Well, I'm seriously lagging on the documentation so unfortunately, nothing much to report. It's not that the documentation is difficult, but it's the mountains of other things I need to wade through before I can get to it. That seems like the case for most things I'm trying to do these days, where the volume of tasks seems to be increasing. I guess its inevitable as the project marches forward that small things start to consume time and energy as well as the major things. 

I'm hoping to get the dev boards done soon, but I've been agonizing over the power supply section recently. I can go with the el-cheapo voltage regulators, but I'm leaning towards using a DC-DC converter on them. TI has a new switching converter out that can boost voltages from 0.3V up to 5V, but it's a bit on th expensive side. The main benefit of using something like this is that the dev boards will be able to accept different types of inputs.

The standard dev board usually has a DC jack and possibly the option to be powered off the USB. Battery power is a different issue where you have to take into consideration the battery types that you want to be compatible with. Lithium batteries (coin cells) usually run at 3V, standard alkaline batteries are 1.5V/cell, and NiMH ones run at 1.2V/cell. For my dev boards, I want to be compatible with both alkaline and NiMH batteries which usually come in the same form factors (AA or AAA) so that you can use disposable (ugh) or rechargeable batteries. That means that you'd have to be able to support the minimum voltage which is 1.2V/cell.

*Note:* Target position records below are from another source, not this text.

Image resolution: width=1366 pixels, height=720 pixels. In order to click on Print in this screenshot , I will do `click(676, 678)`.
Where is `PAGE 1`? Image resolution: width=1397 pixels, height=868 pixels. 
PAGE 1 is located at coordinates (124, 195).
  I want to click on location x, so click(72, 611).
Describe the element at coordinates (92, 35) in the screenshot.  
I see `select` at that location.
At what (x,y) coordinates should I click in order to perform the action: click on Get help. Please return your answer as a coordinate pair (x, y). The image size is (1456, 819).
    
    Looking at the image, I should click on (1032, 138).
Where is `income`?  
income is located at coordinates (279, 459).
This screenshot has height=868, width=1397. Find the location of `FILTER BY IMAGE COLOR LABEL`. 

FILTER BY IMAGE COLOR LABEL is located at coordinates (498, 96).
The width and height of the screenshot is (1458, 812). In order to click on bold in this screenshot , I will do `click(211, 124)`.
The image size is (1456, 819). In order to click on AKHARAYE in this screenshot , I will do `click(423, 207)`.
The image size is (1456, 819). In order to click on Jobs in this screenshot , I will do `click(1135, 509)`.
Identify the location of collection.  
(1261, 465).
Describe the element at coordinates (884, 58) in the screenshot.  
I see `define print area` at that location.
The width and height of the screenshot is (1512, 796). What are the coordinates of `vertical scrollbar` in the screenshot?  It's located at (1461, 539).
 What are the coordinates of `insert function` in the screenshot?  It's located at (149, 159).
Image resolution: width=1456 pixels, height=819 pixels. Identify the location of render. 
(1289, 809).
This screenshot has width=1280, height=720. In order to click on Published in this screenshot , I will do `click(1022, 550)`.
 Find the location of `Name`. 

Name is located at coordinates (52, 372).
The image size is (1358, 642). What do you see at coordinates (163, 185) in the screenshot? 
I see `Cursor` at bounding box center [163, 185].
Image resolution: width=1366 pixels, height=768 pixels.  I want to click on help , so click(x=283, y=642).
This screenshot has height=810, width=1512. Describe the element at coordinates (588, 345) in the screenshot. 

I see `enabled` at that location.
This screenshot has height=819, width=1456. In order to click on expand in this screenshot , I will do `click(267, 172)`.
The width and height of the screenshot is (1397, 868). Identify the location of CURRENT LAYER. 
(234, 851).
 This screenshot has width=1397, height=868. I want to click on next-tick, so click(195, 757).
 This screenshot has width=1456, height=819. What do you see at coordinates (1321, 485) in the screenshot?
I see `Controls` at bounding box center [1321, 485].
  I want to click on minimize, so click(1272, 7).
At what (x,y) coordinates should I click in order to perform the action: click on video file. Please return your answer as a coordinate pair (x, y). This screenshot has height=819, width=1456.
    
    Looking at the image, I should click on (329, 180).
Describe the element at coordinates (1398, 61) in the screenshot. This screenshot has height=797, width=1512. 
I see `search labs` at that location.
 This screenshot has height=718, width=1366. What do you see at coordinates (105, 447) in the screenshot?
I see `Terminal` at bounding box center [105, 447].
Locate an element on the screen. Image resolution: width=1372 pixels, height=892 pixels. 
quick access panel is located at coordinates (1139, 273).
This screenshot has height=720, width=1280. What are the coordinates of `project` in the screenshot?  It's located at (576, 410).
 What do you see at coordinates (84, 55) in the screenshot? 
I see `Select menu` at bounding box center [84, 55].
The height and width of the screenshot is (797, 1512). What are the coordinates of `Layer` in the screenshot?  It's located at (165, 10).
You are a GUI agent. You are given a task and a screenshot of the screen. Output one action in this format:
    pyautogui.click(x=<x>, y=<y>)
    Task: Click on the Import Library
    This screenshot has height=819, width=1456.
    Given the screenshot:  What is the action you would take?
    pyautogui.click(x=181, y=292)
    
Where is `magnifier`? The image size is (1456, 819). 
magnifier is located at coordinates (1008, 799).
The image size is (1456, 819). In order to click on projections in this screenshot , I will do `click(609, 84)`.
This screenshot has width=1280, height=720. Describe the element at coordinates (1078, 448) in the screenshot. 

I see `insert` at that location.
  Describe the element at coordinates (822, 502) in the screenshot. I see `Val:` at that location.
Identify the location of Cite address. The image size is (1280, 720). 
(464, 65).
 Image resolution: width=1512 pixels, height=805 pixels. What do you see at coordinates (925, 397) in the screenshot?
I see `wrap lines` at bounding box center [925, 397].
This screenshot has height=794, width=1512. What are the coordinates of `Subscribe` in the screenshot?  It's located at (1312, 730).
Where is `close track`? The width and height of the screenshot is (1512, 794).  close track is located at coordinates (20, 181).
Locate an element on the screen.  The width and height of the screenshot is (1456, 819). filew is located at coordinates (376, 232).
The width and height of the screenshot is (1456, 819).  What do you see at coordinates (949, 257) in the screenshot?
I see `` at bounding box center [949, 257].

Along with that, I'm planning on some experiments using solar power and super capacitors which presents another pain in the ass. Solar cells run at ~0.6V/cell which represents the diode drop across the PN junction of the cell. To make things more complicated, super caps function as normal capacitors but with a huge amount of capacity. That means that they can run from the full voltage rating all the way down to zero, as opposed to batteries that slowly lose voltage as they discharge and drop off steeply when they're almost empty. 

Of course the drawback of using the switching converter is that the power supply ripple looks pretty ugly from the datasheet which would make sensitive measurements difficult. This kind of goes against the whole concept of wireless sensing if you can't do the sensing part well. The tradeoff I came up with is to use the boost converter for the 5V supply and drop the voltage to 3.3V with a linear regulator. It's a waste of power, I know, but at least you'll have a smooth 3.3V supply which powers most of the main components that I'm planning to have on the board. The 5V supply is just for any peripheral components on the modular connectors that might need it. Not sure if this is the best solution, but at least it's a solution. 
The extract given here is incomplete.